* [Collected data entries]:
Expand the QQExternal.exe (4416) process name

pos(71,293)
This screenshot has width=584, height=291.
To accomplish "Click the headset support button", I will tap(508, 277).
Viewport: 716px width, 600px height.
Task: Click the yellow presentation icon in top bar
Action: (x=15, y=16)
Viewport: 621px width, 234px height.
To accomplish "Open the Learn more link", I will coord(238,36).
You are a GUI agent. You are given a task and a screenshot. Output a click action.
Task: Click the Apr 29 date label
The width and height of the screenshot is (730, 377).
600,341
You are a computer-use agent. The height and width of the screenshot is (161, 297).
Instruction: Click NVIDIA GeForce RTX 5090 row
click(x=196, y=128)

---

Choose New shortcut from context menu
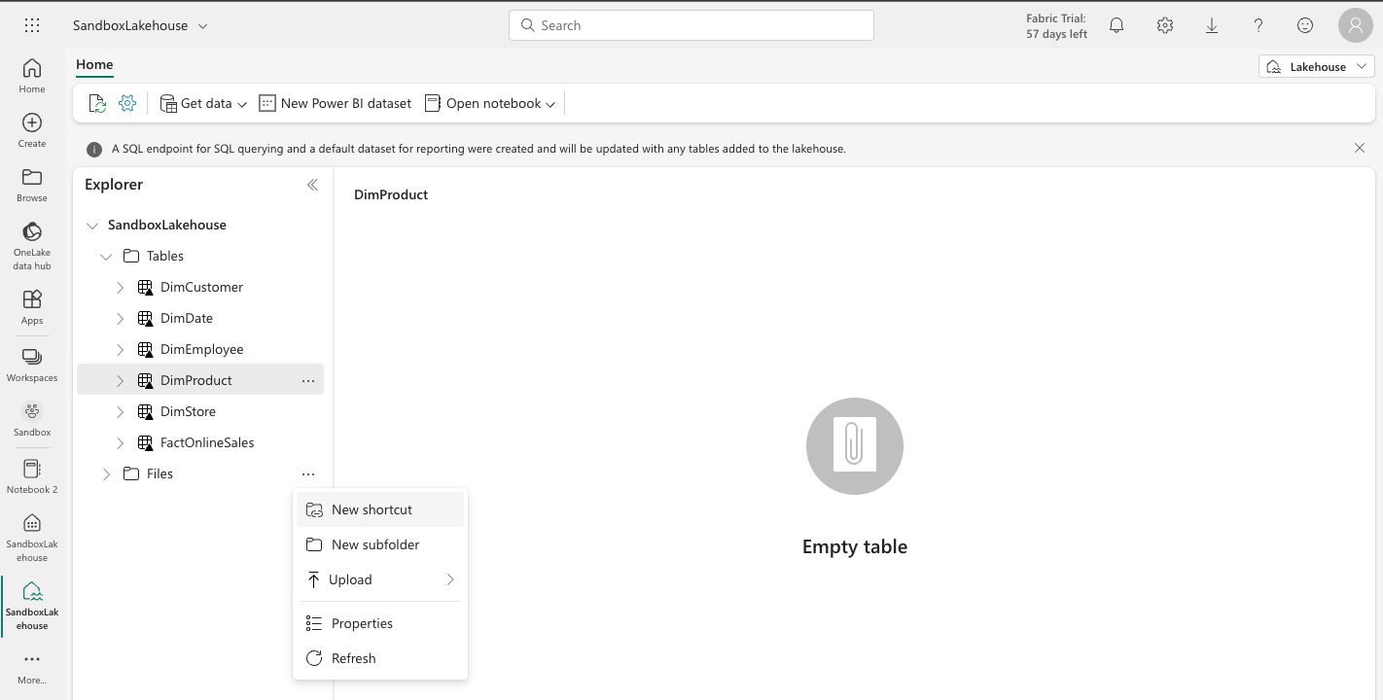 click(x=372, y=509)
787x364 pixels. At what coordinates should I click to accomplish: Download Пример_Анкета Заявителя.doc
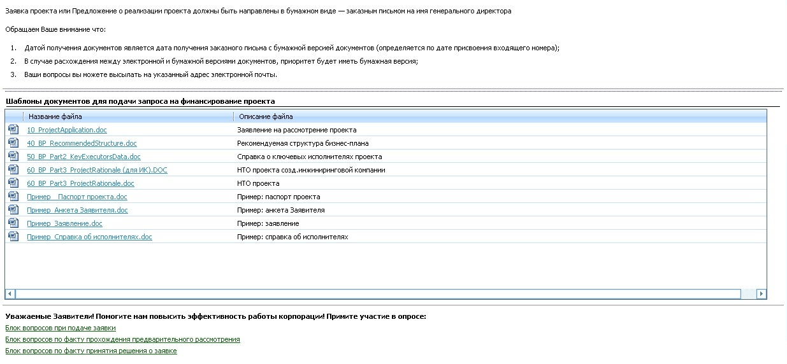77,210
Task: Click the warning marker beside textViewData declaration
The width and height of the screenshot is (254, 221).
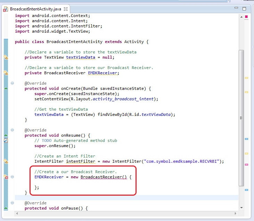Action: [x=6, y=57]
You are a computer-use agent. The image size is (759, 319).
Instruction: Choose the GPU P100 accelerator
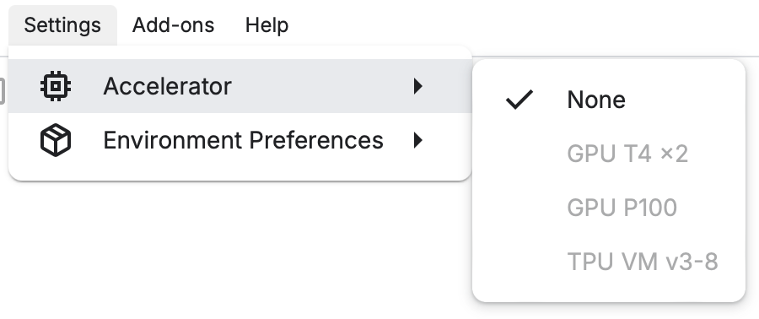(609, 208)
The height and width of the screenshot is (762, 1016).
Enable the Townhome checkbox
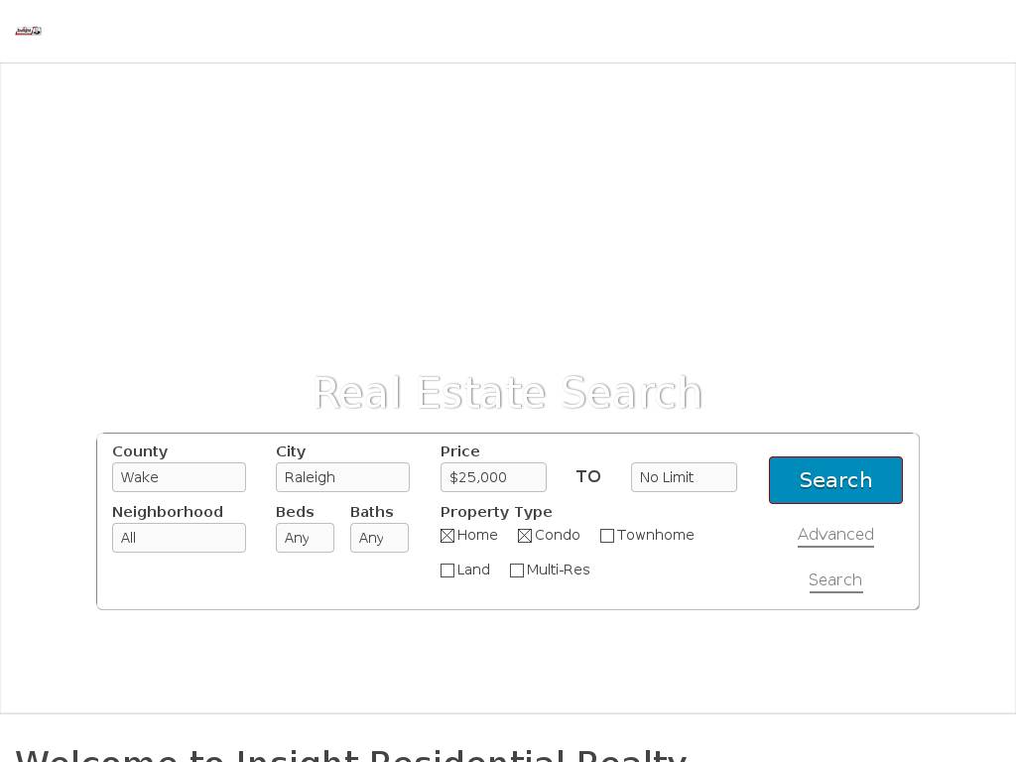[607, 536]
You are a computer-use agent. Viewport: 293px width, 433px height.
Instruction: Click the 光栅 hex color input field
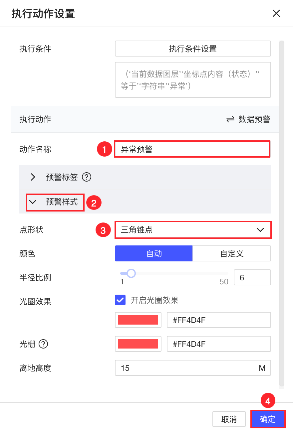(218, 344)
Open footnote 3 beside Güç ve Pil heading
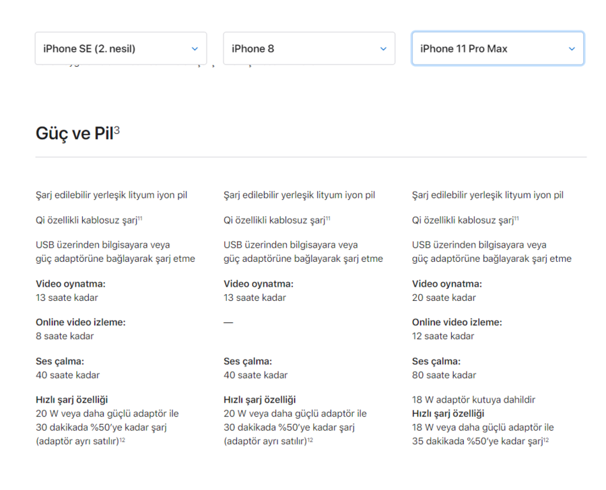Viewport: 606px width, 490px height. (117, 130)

---

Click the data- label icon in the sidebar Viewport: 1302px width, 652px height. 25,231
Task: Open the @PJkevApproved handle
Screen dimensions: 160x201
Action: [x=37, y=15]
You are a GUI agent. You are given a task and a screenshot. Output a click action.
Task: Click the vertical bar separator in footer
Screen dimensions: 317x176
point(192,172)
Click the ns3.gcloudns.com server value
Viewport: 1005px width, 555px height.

* [WORK TO BE COMPLETED]:
Please go through the data above and copy each line containing the word "agent".

* [RESPONSE TO THE TASK]:
You are a GUI agent. You are given a task and a screenshot. Output a click action.
You are a computer-use agent. The height and width of the screenshot is (161, 297).
You are a computer-use agent. The image size is (759, 319).
You are a computer-use agent. Viewport: 293px width, 433px height.
You are a GUI agent. You are given a task and a screenshot. Output a click action.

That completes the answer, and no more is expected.